Elecciones en Francia: Macron obtuvo 23,7% de los votos en la primera vuelta

Con gran amabilidad, el embajador de Francia en la Argentina, Pierre Henri Guignard, invitó el domingo 23 de abril a la magnífica representación diplomática de Cerrito y Arroyo para seguir el resultado de la primera vuelta electoral de su país, crucial para Francia y el futuro de Europa. Es una práctica frecuente de algunas embajadas. La de Alemania hizo lo propio en su sede de Belgrano, en septiembre de 2013, cuando Angela Merkel obtuvo su tercer mandato.
En uno de los salones de la que fuera residencia de la familia Ortiz Basualdo se había dispuesto una pantalla por la que se proyectaba un canal de la televisión francesa. La invitación advertía que a las 15, hora local, se conocerían los primeros resultados. Puntualmente, un minuto antes, apareció en la pantalla un conteo regresivo de 60 segundos, similar al que suele utilizarse en cada noche del 31 de diciembre, que indicaría el primer resultado.
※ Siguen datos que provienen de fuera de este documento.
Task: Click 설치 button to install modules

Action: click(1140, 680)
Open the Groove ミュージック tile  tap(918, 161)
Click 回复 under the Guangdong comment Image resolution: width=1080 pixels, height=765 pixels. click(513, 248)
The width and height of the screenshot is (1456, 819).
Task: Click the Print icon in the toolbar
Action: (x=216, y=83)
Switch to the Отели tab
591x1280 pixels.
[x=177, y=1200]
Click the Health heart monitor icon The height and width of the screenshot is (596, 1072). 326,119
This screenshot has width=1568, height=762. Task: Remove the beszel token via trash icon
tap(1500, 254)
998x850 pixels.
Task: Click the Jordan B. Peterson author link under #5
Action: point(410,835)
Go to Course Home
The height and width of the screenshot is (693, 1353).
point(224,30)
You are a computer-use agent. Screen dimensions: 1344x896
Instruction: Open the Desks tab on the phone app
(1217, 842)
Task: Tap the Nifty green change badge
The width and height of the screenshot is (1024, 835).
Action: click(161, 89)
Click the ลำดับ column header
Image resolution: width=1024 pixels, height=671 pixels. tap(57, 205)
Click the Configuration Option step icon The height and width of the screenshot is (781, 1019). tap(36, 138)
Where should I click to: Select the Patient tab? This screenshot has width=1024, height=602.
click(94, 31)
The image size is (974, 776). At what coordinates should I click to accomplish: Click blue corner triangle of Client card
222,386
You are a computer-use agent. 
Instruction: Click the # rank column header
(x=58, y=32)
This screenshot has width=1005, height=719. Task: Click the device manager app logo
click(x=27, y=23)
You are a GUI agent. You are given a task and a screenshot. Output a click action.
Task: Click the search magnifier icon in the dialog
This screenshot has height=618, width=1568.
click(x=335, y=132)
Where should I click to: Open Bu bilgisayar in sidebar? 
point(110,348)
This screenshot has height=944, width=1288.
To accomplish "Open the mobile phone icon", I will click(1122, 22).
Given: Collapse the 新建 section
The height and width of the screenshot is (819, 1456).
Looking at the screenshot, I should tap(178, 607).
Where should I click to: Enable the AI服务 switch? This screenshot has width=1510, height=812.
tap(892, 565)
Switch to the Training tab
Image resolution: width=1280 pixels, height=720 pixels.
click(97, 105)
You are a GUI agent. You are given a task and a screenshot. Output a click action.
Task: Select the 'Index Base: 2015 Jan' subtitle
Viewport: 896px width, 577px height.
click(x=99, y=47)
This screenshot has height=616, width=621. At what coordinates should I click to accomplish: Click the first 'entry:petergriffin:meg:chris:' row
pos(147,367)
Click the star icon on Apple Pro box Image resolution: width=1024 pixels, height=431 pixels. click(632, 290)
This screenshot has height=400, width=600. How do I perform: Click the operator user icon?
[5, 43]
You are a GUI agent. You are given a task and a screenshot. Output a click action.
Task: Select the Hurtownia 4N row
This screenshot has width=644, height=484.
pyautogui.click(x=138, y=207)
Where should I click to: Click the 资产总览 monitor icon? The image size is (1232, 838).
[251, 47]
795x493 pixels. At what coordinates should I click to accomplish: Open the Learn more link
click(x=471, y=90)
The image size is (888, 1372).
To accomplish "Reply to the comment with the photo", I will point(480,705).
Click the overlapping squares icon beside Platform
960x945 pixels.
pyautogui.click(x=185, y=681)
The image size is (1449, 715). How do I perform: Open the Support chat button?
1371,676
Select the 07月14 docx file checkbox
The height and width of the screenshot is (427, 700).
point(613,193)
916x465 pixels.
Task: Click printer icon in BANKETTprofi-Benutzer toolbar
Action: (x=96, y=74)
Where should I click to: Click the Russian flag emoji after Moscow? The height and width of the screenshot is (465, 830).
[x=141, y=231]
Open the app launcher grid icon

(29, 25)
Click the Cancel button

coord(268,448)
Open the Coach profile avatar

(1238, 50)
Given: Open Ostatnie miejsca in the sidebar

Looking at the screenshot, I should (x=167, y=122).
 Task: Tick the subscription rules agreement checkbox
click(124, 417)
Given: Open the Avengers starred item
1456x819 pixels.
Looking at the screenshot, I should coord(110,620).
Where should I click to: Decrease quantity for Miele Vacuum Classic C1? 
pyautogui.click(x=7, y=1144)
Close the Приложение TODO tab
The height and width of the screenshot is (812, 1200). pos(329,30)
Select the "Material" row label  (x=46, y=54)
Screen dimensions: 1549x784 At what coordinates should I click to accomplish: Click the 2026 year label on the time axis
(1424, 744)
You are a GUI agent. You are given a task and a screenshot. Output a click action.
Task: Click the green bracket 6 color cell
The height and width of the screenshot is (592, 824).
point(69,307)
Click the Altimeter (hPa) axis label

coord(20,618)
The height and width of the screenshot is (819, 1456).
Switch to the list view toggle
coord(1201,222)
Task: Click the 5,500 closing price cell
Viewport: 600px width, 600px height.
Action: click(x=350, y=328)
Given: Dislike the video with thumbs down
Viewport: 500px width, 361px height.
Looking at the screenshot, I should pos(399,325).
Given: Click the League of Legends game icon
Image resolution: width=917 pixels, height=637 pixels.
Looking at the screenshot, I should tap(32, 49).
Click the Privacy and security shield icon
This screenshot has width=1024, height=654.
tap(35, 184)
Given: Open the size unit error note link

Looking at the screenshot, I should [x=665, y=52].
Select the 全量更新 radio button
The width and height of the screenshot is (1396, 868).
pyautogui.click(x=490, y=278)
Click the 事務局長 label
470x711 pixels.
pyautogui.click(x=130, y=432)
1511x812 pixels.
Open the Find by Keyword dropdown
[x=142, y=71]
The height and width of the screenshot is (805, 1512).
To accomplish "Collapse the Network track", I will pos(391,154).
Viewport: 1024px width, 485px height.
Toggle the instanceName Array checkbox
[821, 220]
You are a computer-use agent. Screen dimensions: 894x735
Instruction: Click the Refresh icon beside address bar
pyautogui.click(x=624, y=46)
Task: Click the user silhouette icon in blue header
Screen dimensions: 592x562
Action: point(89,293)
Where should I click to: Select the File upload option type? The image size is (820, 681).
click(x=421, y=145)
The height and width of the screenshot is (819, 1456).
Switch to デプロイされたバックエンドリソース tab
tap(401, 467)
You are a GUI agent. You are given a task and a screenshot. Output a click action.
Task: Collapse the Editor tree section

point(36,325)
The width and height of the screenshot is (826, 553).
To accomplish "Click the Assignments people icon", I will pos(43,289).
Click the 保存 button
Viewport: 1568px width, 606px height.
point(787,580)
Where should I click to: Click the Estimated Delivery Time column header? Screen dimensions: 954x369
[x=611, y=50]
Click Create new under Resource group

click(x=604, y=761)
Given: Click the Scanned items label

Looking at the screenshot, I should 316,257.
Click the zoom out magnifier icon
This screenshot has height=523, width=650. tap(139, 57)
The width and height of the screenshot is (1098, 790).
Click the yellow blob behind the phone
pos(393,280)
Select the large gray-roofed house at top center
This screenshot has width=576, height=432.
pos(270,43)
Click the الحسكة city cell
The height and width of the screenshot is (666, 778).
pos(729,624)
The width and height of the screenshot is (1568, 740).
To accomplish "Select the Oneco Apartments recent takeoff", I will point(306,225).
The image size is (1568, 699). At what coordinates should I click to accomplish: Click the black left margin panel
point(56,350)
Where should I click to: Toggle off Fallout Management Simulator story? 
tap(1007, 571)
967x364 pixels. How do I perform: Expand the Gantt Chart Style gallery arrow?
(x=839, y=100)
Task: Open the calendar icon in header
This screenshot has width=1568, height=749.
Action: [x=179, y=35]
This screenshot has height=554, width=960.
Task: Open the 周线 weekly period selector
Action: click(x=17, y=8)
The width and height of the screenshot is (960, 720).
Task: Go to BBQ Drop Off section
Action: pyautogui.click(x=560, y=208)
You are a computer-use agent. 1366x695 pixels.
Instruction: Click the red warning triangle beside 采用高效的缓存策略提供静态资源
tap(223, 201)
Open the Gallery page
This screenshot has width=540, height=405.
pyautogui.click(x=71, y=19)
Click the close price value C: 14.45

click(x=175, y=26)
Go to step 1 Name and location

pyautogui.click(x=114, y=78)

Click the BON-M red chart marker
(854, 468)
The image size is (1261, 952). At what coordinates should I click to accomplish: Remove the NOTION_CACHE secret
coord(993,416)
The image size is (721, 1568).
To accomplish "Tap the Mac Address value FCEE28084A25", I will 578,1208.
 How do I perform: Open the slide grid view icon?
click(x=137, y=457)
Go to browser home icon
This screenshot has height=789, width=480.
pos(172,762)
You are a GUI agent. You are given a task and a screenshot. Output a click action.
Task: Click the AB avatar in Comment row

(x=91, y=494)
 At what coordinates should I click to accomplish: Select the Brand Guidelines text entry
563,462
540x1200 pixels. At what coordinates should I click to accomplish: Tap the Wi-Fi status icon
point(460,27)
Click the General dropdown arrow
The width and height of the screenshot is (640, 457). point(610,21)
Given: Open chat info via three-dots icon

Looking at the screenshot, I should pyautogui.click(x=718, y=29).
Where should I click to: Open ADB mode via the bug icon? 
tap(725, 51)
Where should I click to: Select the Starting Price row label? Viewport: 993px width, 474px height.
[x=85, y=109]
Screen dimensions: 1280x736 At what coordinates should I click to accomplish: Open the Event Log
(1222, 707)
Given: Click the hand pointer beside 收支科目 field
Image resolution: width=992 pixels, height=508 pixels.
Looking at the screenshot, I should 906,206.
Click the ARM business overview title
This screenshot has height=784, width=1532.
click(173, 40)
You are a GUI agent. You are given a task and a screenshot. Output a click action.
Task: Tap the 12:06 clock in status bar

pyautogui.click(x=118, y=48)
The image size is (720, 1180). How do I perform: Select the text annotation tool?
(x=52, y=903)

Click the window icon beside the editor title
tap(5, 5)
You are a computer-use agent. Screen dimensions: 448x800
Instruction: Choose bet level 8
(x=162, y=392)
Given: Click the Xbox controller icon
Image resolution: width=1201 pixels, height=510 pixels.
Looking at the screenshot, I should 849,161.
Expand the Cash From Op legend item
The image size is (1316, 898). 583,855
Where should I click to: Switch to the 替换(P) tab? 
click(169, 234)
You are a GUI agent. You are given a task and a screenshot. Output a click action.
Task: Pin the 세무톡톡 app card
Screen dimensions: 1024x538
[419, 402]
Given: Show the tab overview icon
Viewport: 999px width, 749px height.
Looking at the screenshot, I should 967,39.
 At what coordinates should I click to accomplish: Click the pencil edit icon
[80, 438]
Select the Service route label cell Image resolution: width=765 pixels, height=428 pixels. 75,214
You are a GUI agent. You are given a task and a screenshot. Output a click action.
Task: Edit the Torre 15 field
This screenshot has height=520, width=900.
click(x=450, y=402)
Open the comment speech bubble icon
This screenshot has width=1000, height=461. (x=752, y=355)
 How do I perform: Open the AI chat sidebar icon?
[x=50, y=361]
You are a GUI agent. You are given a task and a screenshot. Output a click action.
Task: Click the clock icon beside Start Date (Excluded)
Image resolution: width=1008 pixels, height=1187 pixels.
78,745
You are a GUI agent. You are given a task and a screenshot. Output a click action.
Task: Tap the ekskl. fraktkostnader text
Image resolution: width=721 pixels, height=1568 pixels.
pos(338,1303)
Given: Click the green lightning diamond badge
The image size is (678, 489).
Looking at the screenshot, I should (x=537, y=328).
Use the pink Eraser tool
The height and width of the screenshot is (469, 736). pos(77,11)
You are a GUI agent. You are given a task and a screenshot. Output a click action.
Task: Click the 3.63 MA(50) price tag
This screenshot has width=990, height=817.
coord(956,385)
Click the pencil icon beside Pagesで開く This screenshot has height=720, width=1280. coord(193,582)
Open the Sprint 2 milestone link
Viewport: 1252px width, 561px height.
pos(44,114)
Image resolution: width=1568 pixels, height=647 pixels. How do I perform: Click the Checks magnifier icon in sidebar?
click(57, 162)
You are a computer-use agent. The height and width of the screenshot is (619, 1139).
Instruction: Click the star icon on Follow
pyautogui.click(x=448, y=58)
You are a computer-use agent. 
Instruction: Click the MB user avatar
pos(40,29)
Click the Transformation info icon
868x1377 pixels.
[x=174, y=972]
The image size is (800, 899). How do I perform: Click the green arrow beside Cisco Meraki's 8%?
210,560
Y exactamente a las 15 pudo advertirse que los invitados respiraron: el casi desconocido Emmanuel Macron, de 39 años, ex ministro de Economía de François Hollande, obtenía el 23,7 % de los votos, frente a Marine Le Pen, que lograba el 21,7%. El resto se repartía entre los demás candidatos. Se trata de la primera elección en que ninguno de los dos grandes partidos franceses alcanzaron los dos primeros lugares: ni el socialista, actualmente en el poder, ni el conservador.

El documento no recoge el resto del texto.